Alla Parunova (ალა პარუნოვა; born 1989 or 1990) is a Georgian feminist and queer activist.

Parunova received the Kato Mikeladze Award in 2023.

== Activism ==
Parunova became interested in feminism while working at a library. She was particularly inspired by one book she read, Elfriede Jelinek's novel Women as Lovers, which kickstarted her feminist analysis of her life experiences. She then began a gender studies master's degree, during which she also realized how she was oppressed due to her queer and ethnic Armenian identities. Her master's thesis explored "dominant discourses on sexuality" during the Brezhnev Era of the Soviet Union.

Parunova became a member of the Georgian Young Greens in 2015, and remained a member for 6–7 years, during which she became involved with feminist and environmental activism.

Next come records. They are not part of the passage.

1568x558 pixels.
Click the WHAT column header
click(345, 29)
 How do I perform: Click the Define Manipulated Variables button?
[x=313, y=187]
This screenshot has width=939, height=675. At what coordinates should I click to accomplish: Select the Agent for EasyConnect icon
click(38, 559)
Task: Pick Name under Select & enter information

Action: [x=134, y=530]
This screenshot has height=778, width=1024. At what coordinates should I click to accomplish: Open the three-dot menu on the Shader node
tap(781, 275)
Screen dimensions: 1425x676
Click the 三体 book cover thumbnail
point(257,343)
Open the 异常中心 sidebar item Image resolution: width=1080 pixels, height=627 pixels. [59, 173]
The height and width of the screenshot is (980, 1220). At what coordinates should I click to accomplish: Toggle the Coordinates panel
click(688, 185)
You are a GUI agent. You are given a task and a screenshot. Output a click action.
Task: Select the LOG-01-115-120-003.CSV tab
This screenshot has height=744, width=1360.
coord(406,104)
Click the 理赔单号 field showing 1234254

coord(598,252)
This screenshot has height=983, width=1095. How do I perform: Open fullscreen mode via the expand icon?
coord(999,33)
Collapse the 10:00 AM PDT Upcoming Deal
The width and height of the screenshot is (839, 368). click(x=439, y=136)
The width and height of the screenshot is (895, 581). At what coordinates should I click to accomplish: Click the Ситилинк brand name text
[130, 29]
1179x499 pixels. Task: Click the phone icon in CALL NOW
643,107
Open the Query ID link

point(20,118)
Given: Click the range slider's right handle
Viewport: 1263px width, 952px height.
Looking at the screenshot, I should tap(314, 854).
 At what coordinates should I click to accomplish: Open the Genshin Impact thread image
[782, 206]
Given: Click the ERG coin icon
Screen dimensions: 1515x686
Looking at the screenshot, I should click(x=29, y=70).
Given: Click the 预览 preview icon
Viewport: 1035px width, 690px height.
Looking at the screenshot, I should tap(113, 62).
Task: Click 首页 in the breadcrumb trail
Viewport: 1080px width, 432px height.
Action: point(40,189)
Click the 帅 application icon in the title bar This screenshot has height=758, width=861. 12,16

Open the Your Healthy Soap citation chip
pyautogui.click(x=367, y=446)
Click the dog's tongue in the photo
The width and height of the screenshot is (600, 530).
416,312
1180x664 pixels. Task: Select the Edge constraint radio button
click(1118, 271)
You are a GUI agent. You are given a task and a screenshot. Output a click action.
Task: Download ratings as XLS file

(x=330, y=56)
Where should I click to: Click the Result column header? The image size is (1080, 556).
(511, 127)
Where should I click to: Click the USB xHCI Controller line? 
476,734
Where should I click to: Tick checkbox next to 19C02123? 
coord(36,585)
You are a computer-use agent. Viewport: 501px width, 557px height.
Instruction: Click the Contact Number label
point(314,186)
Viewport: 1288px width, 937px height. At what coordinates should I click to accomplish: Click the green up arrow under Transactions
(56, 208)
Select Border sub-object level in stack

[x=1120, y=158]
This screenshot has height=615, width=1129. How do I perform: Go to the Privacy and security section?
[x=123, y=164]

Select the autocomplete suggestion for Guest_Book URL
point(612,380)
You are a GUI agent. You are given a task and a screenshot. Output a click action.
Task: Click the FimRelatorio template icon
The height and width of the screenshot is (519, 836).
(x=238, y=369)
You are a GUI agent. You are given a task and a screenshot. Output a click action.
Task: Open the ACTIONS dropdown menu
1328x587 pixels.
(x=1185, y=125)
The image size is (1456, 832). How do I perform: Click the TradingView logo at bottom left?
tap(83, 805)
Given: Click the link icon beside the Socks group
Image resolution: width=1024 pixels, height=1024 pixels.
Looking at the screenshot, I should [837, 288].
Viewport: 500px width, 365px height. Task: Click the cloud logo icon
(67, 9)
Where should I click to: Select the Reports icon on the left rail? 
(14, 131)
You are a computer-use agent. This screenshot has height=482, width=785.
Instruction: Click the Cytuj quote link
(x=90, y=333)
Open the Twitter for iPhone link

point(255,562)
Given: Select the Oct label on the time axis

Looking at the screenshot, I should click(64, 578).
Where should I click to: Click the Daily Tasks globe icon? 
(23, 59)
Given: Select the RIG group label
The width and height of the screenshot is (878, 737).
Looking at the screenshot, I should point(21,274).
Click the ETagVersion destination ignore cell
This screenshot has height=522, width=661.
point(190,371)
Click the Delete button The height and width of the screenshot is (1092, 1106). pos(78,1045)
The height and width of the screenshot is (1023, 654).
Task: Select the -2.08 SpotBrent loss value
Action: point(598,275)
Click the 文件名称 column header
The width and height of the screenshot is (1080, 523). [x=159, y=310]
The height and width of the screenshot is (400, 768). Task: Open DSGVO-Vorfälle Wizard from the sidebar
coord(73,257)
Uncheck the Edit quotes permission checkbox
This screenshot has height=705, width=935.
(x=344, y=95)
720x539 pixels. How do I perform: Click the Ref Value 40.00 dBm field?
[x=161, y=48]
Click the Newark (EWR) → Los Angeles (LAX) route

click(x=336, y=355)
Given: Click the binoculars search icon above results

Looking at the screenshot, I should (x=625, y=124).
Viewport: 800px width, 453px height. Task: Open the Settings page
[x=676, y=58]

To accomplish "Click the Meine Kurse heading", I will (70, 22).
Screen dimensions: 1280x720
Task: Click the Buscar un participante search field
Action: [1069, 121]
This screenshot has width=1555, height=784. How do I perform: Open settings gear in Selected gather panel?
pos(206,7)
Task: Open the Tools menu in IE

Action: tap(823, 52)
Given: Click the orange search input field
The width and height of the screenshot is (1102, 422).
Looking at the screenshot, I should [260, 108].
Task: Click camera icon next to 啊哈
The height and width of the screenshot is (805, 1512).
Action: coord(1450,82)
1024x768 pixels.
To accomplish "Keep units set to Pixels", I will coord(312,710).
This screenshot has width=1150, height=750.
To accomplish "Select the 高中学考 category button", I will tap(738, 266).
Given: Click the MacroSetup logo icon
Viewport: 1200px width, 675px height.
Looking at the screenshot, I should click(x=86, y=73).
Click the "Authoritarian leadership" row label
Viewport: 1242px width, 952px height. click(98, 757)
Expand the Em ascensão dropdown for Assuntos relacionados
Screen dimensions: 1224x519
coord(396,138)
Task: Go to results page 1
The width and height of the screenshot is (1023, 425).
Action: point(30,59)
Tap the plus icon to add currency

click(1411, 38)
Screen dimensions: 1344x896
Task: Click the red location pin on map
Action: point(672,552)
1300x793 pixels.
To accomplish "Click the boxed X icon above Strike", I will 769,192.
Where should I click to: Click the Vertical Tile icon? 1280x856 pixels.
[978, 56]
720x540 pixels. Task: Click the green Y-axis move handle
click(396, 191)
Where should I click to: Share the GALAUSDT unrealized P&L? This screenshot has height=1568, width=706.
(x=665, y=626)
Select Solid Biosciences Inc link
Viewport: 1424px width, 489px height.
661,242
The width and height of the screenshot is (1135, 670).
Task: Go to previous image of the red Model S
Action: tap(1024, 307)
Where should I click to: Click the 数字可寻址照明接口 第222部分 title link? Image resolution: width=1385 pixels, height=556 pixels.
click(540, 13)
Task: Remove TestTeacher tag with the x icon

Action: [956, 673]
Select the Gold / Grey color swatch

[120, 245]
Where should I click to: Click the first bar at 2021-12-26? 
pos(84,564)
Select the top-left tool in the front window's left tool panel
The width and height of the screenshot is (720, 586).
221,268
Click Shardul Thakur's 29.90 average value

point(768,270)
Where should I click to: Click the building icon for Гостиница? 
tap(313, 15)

== Early and personal life ==
Parunova was born in Varketili, Tbilisi, where she was raised by an Armenian-speaking family. She then studied Georgian and later, Russian, in school. As a child, she felt isolated from Georgian society, and has spoken on her experiences of assimilation. She graduated from Tbilisi State University in 2012 with a bachelor's degree in English Language and Literature.

Parunova speaks four languages. She is queer, and described her sexuality as "inclusive, diverse, and...in the process of constant analysis".